Although its history is subject to debate (what isn't when it comes to the history of food?), Vitello Tonnato is more than an antipasto. Hailing from the regions of Liguria and Piedmont, it cries out to be accompanied by a glass (or two or three) of local Barbera or Barolo. Regardless of its history, I have created my own account of the evolution of the dish, which you may also use in its preparation.
In the late 19th century, a wealthy Piedmontese merchant returned from a business trip, as I often do, to find his wife sound asleep. Famished and utterly useless in the kitchen (like me) and not daring to wake Mrs. Merchant to ask her to prepare a meal, the merchant of Piedmont rummages around his 'fridge' and can only come up with some cold sliced veal, a can of tuna fish and a half-opened jar of mayo. No bread for a sandwich, he chops some anchovies, which he throws in the jar of mayo with the tuna fish, and adds some capers and olive oil from the pantry. He whips up the mayo, oil, anchovy, tuna mixture, and, now starving, pours the whole thing out completely covering the cold veal slices. Fantastico!

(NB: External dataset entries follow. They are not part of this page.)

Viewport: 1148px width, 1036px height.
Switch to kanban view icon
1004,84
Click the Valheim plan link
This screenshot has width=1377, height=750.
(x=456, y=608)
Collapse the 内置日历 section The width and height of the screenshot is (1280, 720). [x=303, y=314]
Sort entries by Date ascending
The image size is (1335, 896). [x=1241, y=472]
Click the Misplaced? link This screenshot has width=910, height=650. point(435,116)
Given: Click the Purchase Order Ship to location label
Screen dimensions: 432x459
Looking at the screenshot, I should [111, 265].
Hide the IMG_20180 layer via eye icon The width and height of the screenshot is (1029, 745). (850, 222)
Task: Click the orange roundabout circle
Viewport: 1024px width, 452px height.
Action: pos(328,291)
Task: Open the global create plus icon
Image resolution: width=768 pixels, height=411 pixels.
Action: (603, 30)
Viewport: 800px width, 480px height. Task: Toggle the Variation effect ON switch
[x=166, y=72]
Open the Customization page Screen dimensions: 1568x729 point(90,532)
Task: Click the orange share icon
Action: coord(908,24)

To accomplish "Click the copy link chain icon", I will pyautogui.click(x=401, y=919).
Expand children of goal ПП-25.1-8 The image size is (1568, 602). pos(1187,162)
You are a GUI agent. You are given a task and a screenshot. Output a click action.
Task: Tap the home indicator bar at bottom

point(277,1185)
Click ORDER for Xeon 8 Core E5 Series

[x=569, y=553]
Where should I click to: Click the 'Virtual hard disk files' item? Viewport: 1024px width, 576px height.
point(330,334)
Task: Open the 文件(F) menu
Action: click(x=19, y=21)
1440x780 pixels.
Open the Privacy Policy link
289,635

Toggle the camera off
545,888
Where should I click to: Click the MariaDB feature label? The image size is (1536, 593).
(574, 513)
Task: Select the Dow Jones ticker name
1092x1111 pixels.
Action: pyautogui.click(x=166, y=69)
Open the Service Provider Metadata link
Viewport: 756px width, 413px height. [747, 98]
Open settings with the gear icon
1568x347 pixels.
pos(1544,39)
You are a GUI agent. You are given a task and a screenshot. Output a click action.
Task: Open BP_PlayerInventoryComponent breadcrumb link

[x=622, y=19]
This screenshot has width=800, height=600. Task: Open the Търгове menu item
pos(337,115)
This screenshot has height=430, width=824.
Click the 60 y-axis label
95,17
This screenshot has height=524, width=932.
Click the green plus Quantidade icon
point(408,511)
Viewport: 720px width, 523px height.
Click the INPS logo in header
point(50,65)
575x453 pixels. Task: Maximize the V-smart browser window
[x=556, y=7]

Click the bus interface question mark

The dish is typically served in the dog days of summer in Italy, but I love it year round. if you don't have the requisite leftovers in your fridge or don't want to risk waking up the wife with all the racket, I highly recommend sitting at the bar at Teodora on East 57th Street and ordering their version, which adds some beautiful green asparagus tips for crunch and color, and is the best I've had outside of Florence. Don't forget the Barolo.